I wrestled over changing the names and ultimately decided to do it. Not because these people could sue me, or because they deserve the anonymity, but because it felt wrong, almost like a form of revenge, to include them.
8th Grade Hell
I sit at the back of my 8th grade Language Arts class hearing laughter up front where a big knot of kids pulls in tight to discuss A Separate Peace. I don’t join them. I’m not welcome, so I huddle out of the way in my Goodwill clothes and my glasses that have the earpieces held on with black electrical tape.
Lexi Smith is up there. My best friend and worst enemy. On our “friend” days we sneak money out of her dad’s 5-gallon bottle of coins, which is so heavy it takes both of us to tip it. We ride to Dave’s Country Market on her motorcycle, keeping mostly to the fields, except for one quarter-mile stretch where we brave the Scenic Highway. Though we stick to the edge of the road, outside the white line, somehow that never fools cops into thinking we’re obeying the law.
On “enemy” days Lexi calls me Space Freak because ever since I saw Star Wars I’ve been crazy about science fiction and astronomy.
Up by the white board the laughter gets rowdier.
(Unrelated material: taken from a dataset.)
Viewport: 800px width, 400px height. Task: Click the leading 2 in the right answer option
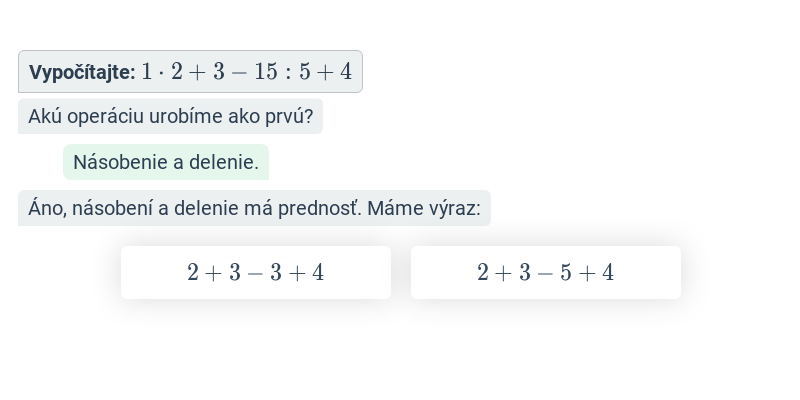click(x=483, y=272)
There’s something malignant in it, and I strain to hear, eyes locked on the book I’m supposed to be reading. I know from experience that this kind of snickering means its time to hide or run. Lexi’s voice weaves in and out of the laughter. I catch a snippet of words that sound familiar, and then a whole sentence. Shame and outrage flare up, bigger than a supernova. My journal!
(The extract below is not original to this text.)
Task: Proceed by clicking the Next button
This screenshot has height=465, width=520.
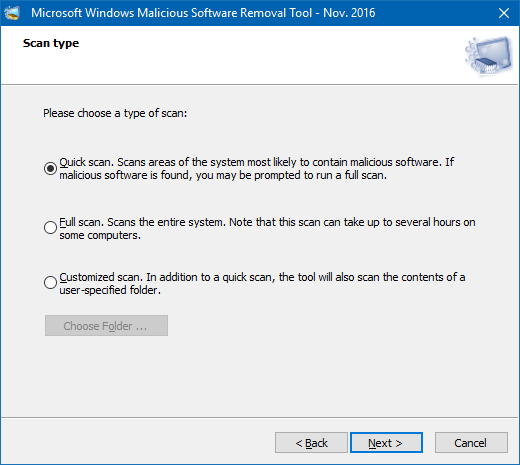Action: tap(386, 443)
I leap up, charge to the front of the room, snatch the pages from Lexi’s hands. Her face is one big, nasty grin. Laughter swells around me, raucous now, because I’m making a scene. Kids like this feed off the energy of an emotional reaction the way a star feeds off hydrogen and helium. I attack Lexi, wanting to slap that mocking look off her face, and then the teacher is there, pulling us apart. Where has he been all this time? He’s supposed to be my friend! How could he let them do this?
* * *
We’re in the conference room in the library seated around a long table. Me, my teacher, the principal, and the whole Language Arts class. I feel hopeful, because someone’s finally doing something, and humiliated, because everyone’s staring at me. Deep down I know that this is only going to make things worse.
“She asks for it!” Tony Davis says, and it a way it’s true. I call him Tony “Davidson”, because he’s wigged out about Harleys. But the difference between my insults and theirs is that I never start it. I only fight back, and I tell the principal so.
Tony knows he messed up. He goes for a distraction. “Back in first grade my mom told me I had to be nice to her because she’s adopted.”
My skin flashes cold and my gut crumples on itself like a wad of paper. No one’s made a secret of my adoption, but I didn’t know people were talking about it, making me into some pathetic Orphan Annie.
“But I’m tired of it,” Tony rages. “She’s a freak!”
That’s true, too. I make up little astronomy quizzes for our Language Arts teacher, who’s a grown-up, closet space freak, or maybe just pretends to be because he feels sorry for me. Every night I pray that God will let me see a UFO, because I want aliens to abduct me, and I’d go willingly, no matter how weird they looked.
The principal talks, the teacher talks, the kids mostly sit there wishing they were someplace else, except a few like Tony, who keep blaming it on me.
In the end, nothing is resolved. The bell rings. We get up to go. I walk out of the room, head down, wishing I was dead, and knowing that nothing will ever change.